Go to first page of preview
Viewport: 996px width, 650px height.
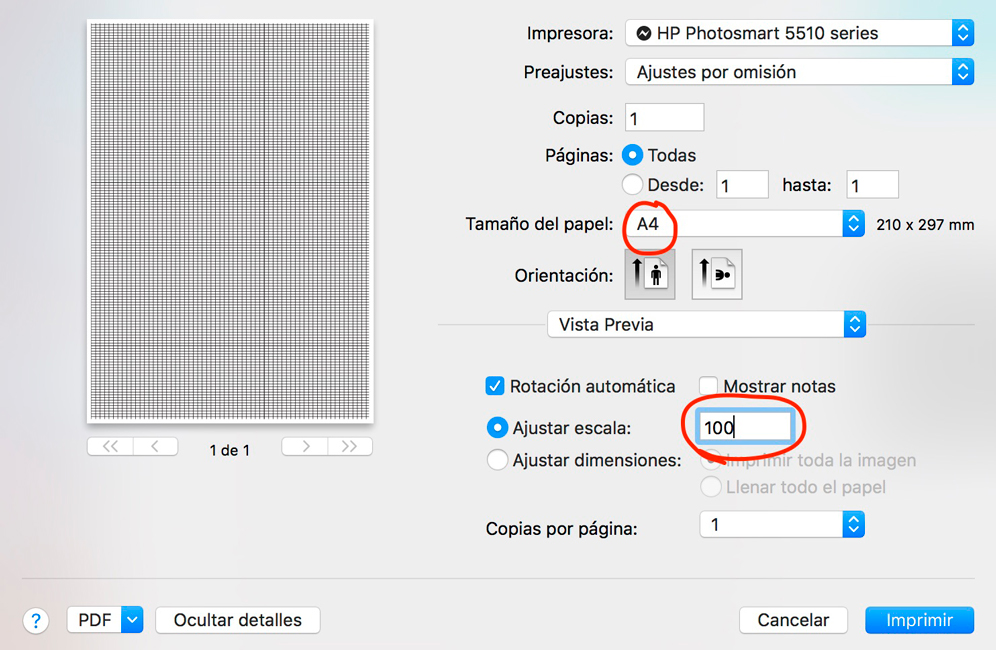[110, 447]
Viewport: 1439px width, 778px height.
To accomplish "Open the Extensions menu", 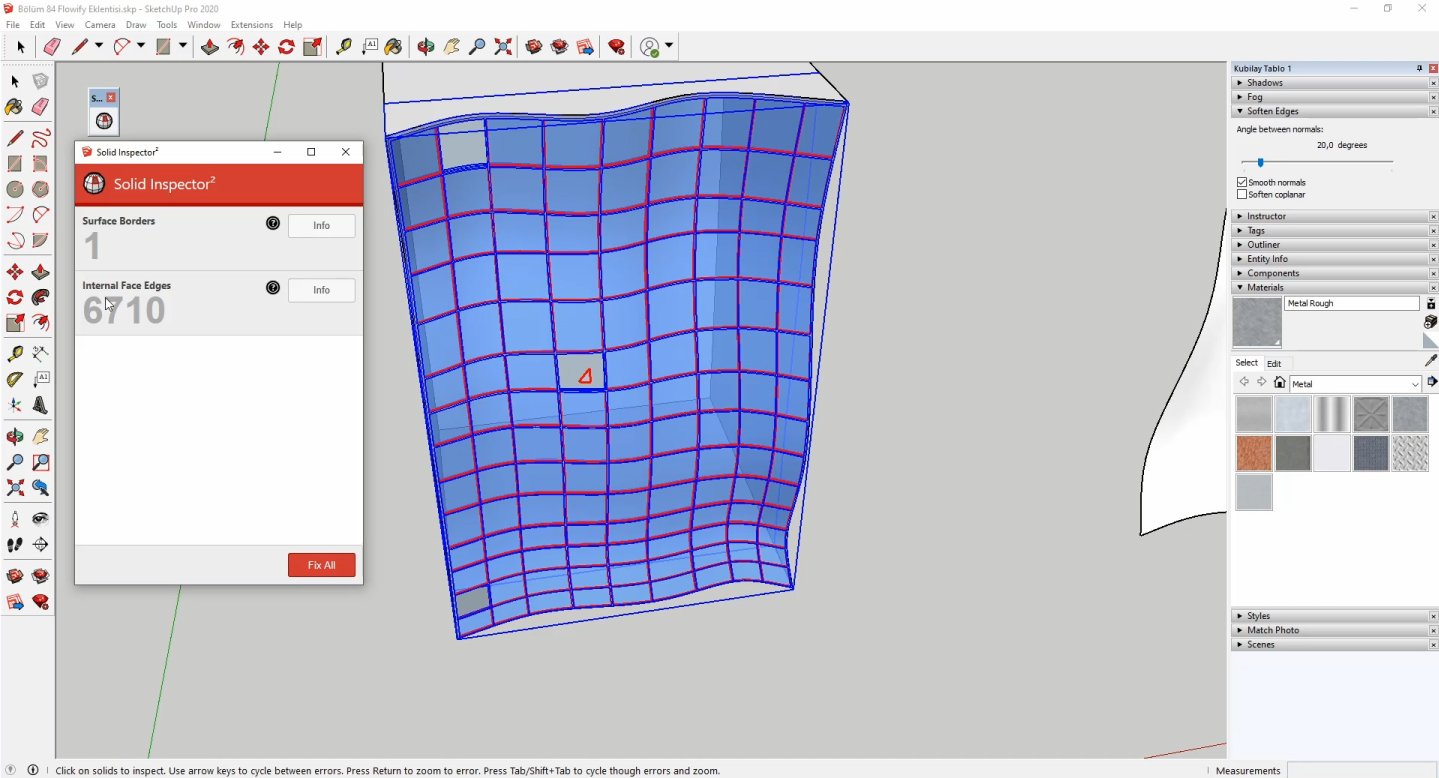I will [251, 25].
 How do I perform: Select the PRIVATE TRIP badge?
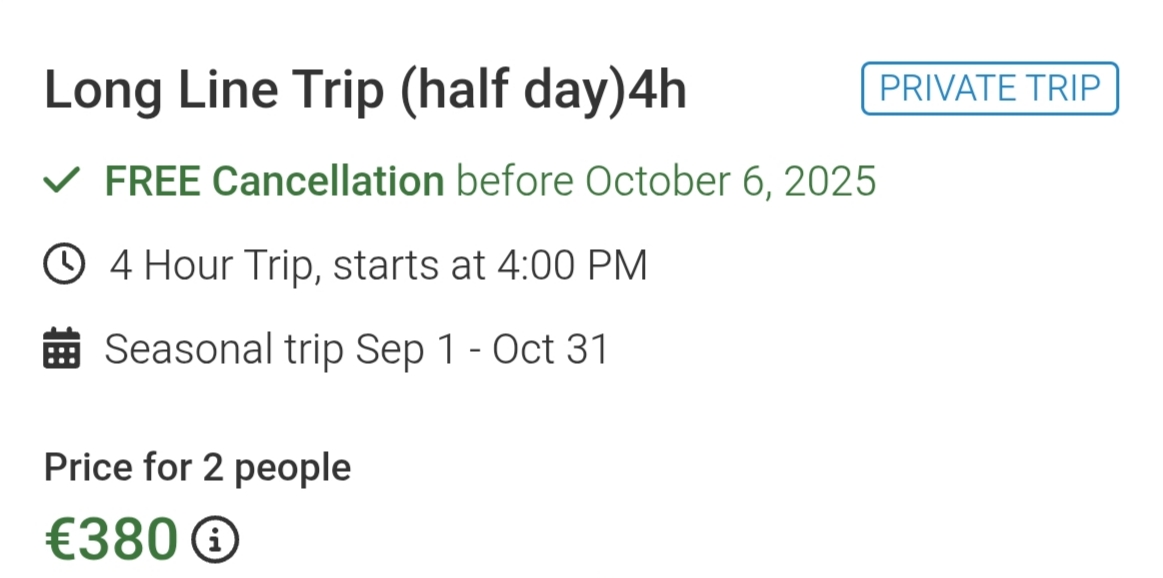coord(989,89)
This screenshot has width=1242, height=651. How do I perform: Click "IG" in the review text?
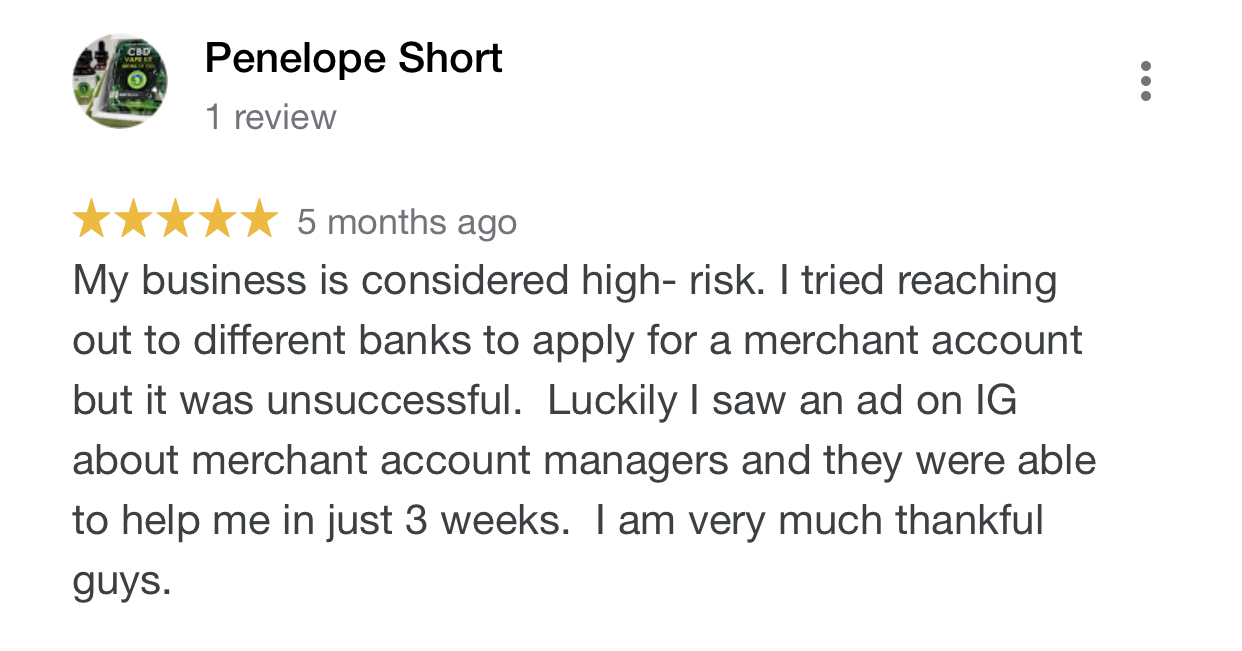coord(995,401)
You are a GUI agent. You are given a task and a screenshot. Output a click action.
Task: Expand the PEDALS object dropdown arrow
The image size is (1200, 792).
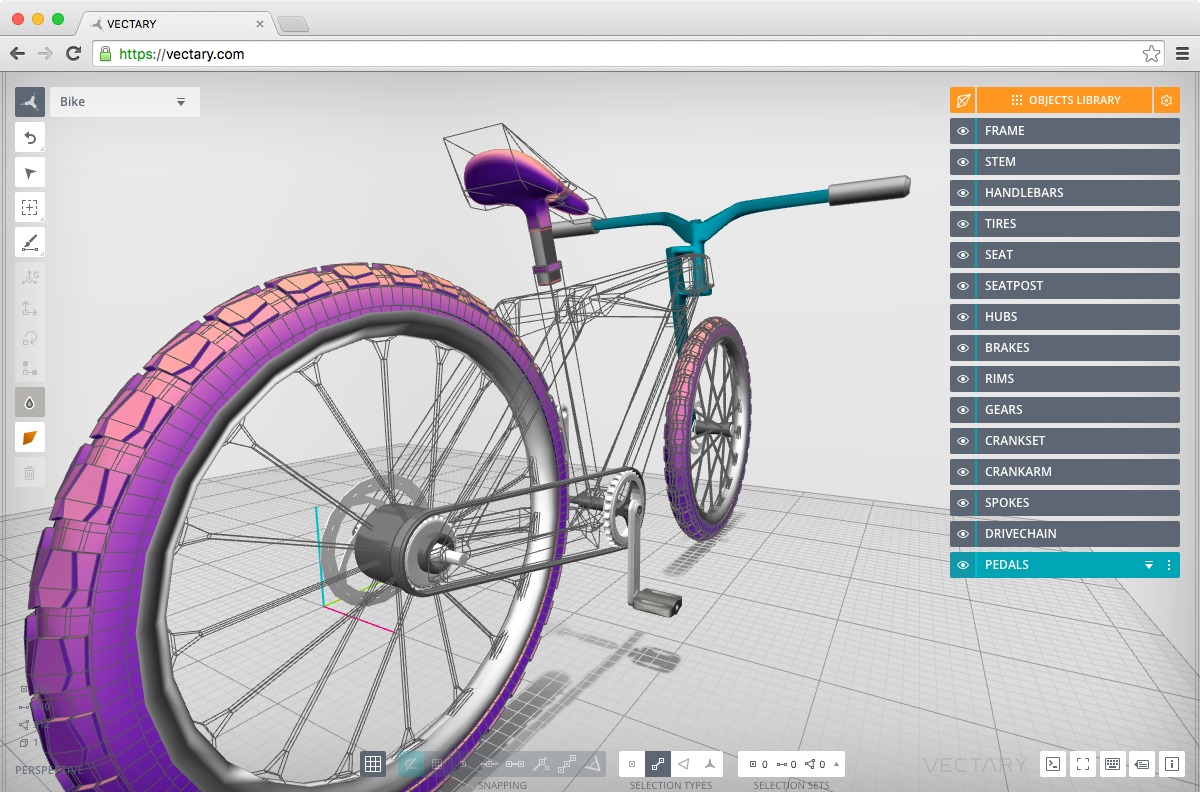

YOUR ASSIGNMENT: Verbatim, write out the line containing "This screenshot has" and all later lines through the end of the records, leaving every picture out.

SOLUTION FOR THIS TASK:
This screenshot has width=1242, height=651. How do I perform: Click "IG" in the review text?
coord(995,401)
You are a GUI agent. You are given a task and a screenshot. Output a click action.
Task: Expand the PEDALS object dropdown arrow
The image size is (1200, 792).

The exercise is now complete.